- _Assigned task_
Print the whole listing, unchanged.

··· Data extract ···

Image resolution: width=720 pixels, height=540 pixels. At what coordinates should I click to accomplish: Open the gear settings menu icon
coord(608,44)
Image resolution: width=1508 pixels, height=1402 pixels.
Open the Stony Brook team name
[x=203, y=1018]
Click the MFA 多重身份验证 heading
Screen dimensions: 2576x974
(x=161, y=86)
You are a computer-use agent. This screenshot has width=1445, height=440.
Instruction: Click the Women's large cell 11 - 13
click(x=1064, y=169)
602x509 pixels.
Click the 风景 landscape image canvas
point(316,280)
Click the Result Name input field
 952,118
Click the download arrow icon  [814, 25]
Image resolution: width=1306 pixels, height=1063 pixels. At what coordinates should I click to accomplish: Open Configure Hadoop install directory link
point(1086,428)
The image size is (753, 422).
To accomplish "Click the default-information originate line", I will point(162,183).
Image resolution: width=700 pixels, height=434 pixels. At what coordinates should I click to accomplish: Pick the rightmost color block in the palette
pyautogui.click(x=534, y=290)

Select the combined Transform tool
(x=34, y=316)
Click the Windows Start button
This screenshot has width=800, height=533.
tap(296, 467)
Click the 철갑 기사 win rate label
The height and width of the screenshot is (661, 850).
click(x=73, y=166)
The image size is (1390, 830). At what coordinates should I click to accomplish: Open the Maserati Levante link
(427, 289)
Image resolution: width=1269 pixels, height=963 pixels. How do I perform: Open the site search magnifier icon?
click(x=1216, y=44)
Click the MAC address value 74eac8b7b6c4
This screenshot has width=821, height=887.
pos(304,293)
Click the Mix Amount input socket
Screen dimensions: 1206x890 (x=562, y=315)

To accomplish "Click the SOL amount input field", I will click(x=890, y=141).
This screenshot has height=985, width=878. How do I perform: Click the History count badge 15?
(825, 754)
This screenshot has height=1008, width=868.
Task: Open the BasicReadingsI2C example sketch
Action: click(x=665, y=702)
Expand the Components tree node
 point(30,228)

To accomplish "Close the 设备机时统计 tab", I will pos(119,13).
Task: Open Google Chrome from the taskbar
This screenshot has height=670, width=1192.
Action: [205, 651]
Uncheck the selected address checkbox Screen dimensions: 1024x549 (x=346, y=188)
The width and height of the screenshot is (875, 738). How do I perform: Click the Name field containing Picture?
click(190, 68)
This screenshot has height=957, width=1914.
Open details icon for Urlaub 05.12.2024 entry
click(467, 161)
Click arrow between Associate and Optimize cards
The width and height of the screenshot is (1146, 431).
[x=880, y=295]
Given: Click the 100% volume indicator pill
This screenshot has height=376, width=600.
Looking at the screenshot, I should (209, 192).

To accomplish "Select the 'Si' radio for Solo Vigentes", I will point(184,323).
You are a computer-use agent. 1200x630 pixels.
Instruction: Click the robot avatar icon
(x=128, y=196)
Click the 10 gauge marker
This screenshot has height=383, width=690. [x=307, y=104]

···

- _The answer_
Image resolution: width=720 pixels, height=540 pixels. At what coordinates should I click to accomplish: Open the gear settings menu icon
coord(608,44)
Image resolution: width=1508 pixels, height=1402 pixels.
Open the Stony Brook team name
[x=203, y=1018]
Click the MFA 多重身份验证 heading
Screen dimensions: 2576x974
(x=161, y=86)
You are a computer-use agent. This screenshot has width=1445, height=440.
Instruction: Click the Women's large cell 11 - 13
click(x=1064, y=169)
602x509 pixels.
Click the 风景 landscape image canvas
point(316,280)
Click the Result Name input field
 952,118
Click the download arrow icon  [814, 25]
Image resolution: width=1306 pixels, height=1063 pixels. At what coordinates should I click to accomplish: Open Configure Hadoop install directory link
point(1086,428)
The image size is (753, 422).
To accomplish "Click the default-information originate line", I will point(162,183).
Image resolution: width=700 pixels, height=434 pixels. At what coordinates should I click to accomplish: Pick the rightmost color block in the palette
pyautogui.click(x=534, y=290)

Select the combined Transform tool
(x=34, y=316)
Click the Windows Start button
This screenshot has width=800, height=533.
tap(296, 467)
Click the 철갑 기사 win rate label
The height and width of the screenshot is (661, 850).
click(x=73, y=166)
The image size is (1390, 830). At what coordinates should I click to accomplish: Open the Maserati Levante link
(427, 289)
Image resolution: width=1269 pixels, height=963 pixels. How do I perform: Open the site search magnifier icon?
click(x=1216, y=44)
Click the MAC address value 74eac8b7b6c4
This screenshot has width=821, height=887.
pos(304,293)
Click the Mix Amount input socket
Screen dimensions: 1206x890 (x=562, y=315)

To accomplish "Click the SOL amount input field", I will click(x=890, y=141).
This screenshot has height=985, width=878. How do I perform: Click the History count badge 15?
(825, 754)
This screenshot has height=1008, width=868.
Task: Open the BasicReadingsI2C example sketch
Action: click(x=665, y=702)
Expand the Components tree node
 point(30,228)

To accomplish "Close the 设备机时统计 tab", I will pos(119,13).
Task: Open Google Chrome from the taskbar
This screenshot has height=670, width=1192.
Action: [205, 651]
Uncheck the selected address checkbox Screen dimensions: 1024x549 (x=346, y=188)
The width and height of the screenshot is (875, 738). How do I perform: Click the Name field containing Picture?
click(190, 68)
This screenshot has height=957, width=1914.
Open details icon for Urlaub 05.12.2024 entry
click(467, 161)
Click arrow between Associate and Optimize cards
The width and height of the screenshot is (1146, 431).
[x=880, y=295]
Given: Click the 100% volume indicator pill
This screenshot has height=376, width=600.
Looking at the screenshot, I should (209, 192).

To accomplish "Select the 'Si' radio for Solo Vigentes", I will point(184,323).
You are a computer-use agent. 1200x630 pixels.
Instruction: Click the robot avatar icon
(x=128, y=196)
Click the 10 gauge marker
This screenshot has height=383, width=690. [x=307, y=104]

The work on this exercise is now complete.